**Problem to work on**
Exactly reproduce each of the entries shown below.
#### Supplied entries
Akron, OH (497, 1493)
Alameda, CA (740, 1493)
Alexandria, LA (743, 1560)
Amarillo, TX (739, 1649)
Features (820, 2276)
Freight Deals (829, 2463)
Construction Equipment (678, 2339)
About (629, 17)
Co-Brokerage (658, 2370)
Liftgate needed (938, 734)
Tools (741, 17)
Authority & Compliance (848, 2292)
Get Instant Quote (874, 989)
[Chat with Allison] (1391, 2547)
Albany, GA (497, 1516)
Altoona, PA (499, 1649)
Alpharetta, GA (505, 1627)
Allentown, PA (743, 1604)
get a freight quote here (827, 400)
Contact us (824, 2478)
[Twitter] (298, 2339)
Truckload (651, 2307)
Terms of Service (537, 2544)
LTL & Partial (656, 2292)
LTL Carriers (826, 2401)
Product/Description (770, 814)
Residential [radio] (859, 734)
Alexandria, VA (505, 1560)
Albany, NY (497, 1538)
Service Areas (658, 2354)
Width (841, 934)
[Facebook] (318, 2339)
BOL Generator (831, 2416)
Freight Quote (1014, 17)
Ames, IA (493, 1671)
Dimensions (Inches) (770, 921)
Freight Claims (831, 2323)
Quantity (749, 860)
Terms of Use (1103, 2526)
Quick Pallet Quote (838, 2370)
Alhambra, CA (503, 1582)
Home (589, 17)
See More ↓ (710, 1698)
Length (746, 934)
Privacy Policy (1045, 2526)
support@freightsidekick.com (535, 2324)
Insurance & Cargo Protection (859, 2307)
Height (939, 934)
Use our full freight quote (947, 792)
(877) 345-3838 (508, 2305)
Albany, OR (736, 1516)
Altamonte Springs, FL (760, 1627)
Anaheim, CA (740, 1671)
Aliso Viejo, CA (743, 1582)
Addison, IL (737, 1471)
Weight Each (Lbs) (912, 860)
########
**Final answer**
Akron, OH (497, 1493)
Alameda, CA (740, 1493)
Alexandria, LA (743, 1560)
Amarillo, TX (739, 1649)
Features (820, 2276)
Freight Deals (829, 2463)
Construction Equipment (678, 2339)
About (629, 17)
Co-Brokerage (658, 2370)
Liftgate needed (938, 734)
Tools (741, 17)
Authority & Compliance (848, 2292)
Get Instant Quote (874, 989)
[Chat with Allison] (1391, 2547)
Albany, GA (497, 1516)
Altoona, PA (499, 1649)
Alpharetta, GA (505, 1627)
Allentown, PA (743, 1604)
get a freight quote here (827, 400)
Contact us (824, 2478)
[Twitter] (298, 2339)
Truckload (651, 2307)
Terms of Service (537, 2544)
LTL & Partial (656, 2292)
LTL Carriers (826, 2401)
Product/Description (770, 814)
Residential [radio] (859, 734)
Alexandria, VA (505, 1560)
Albany, NY (497, 1538)
Service Areas (658, 2354)
Width (841, 934)
[Facebook] (318, 2339)
BOL Generator (831, 2416)
Freight Quote (1014, 17)
Ames, IA (493, 1671)
Dimensions (Inches) (770, 921)
Freight Claims (831, 2323)
Quantity (749, 860)
Terms of Use (1103, 2526)
Quick Pallet Quote (838, 2370)
Alhambra, CA (503, 1582)
Home (589, 17)
See More ↓ (710, 1698)
Length (746, 934)
Privacy Policy (1045, 2526)
support@freightsidekick.com (535, 2324)
Insurance & Cargo Protection (859, 2307)
Height (939, 934)
Use our full freight quote (947, 792)
(877) 345-3838 (508, 2305)
Albany, OR (736, 1516)
Altamonte Springs, FL (760, 1627)
Anaheim, CA (740, 1671)
Aliso Viejo, CA (743, 1582)
Addison, IL (737, 1471)
Weight Each (Lbs) (912, 860)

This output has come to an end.